Other entries suggested including Internet of Things-powered road dividers that change orientation to handle changing situations. There is also a proposal for a reporting system that tracks vehicles that don’t conform to the road rules, a device to track social media to generate traffic reports and a network of smart satellite townships to ease the flow of vehicles.
Then there are the more ambitious. Utkarsh B, a seven-year veteran at Flipkart who is overseeing the competition, said a team suggested building smart roads underneath the city and another has sent in detailed drawings of flying cars.
Among those participating is Harish Mamtani, a former Morgan Stanley banker who splits his time between Atlanta and Hyderabad, where he runs a low-cost school. His idea is an app platform that helps crowdsource and report traffic violations to the cloud that police can use to nab violators and levy penalties.
“The traffic police in Indian cities probably have no inkling what a cloud is, they cannot be expected to come up with technology solutions,” said Mamtani, who was spurred to think up a fix when he was hit by an autorickshaw going the wrong way only to be abused by the driver. His proposal aims to help police tackle the sheer volume of violators and is customizable across cities.
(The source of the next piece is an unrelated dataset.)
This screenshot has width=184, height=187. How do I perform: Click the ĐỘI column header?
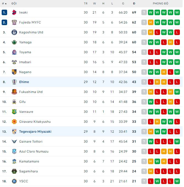[14, 4]
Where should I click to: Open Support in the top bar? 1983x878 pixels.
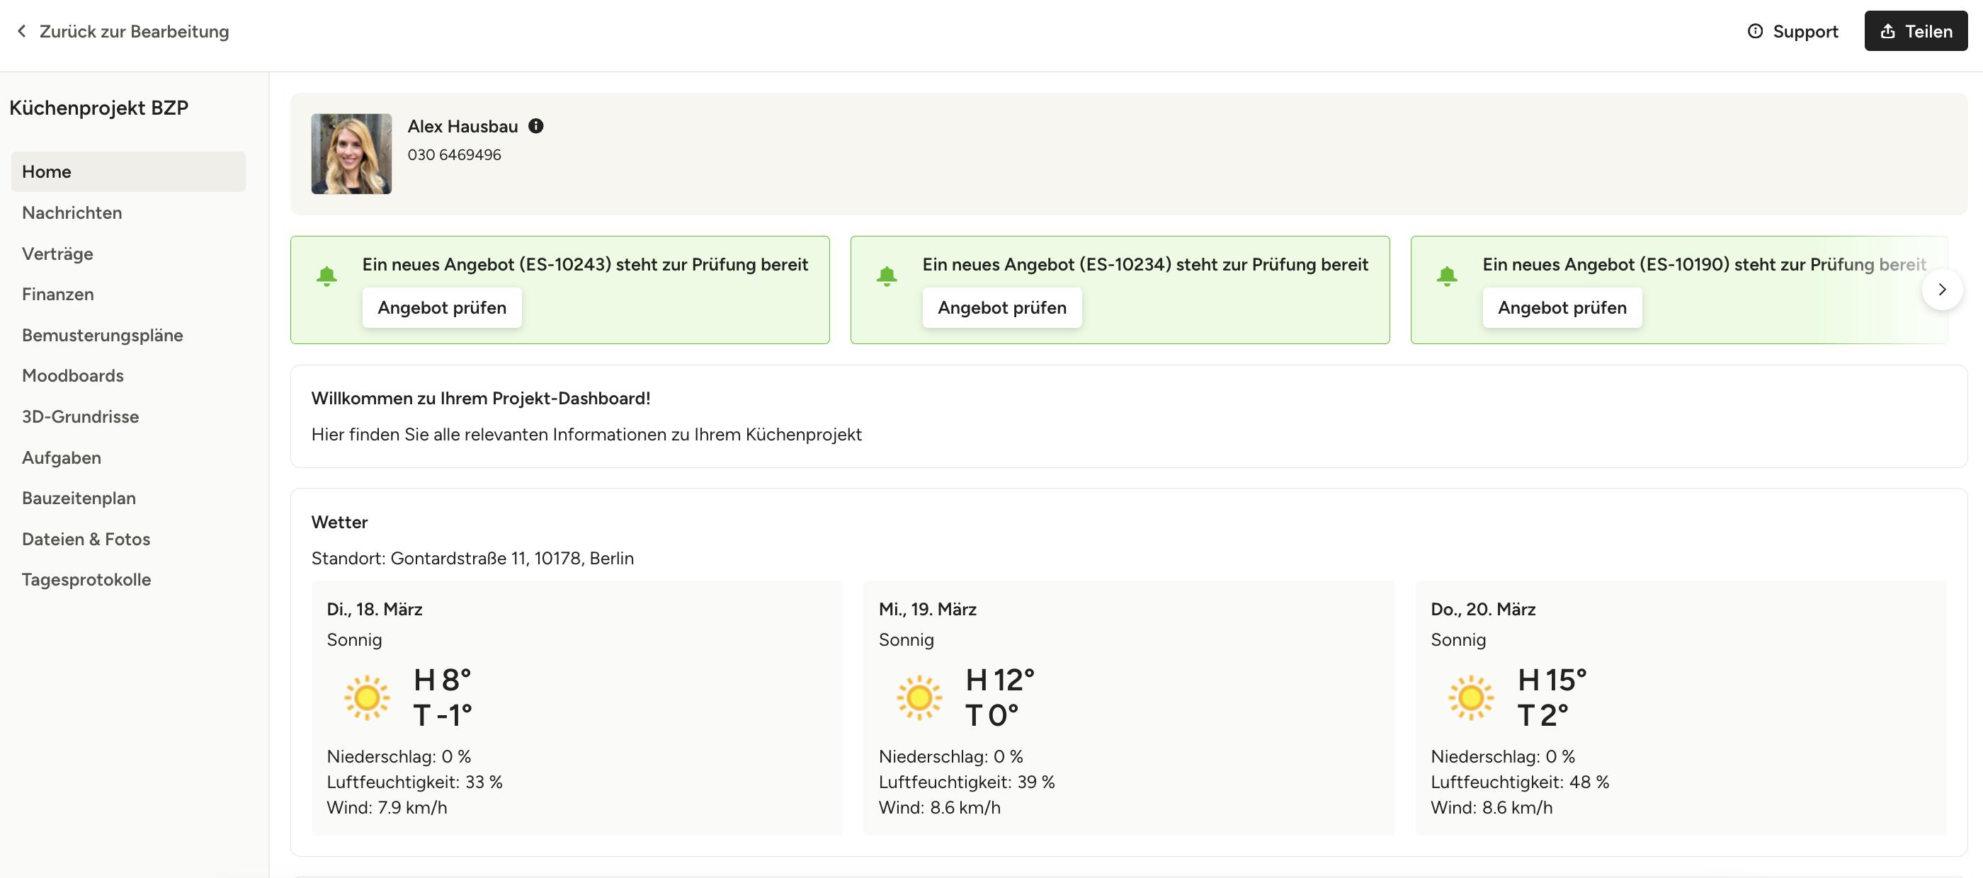click(1793, 31)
While much is made of Bangalore’s traffic woes, other Indian cities are no better, said Kiran Mazumdar-Shaw, chairman and managing director of Indian biotechnology company, Bangalore-based Biocon Ltd. She spoke from Mumbai where she had just missed a flight after being stuck in a 1.5-hour, 4 mile-traffic jam en route to the airport.
Gridlock Hackathon is the kind of contest that Indian cities desperately need, she said. “Only innovative thinkers can come up with technology solutions for the problems that plague cities nationwide,” said Mazumdar-Shaw. “Age-old solutions will no longer work.”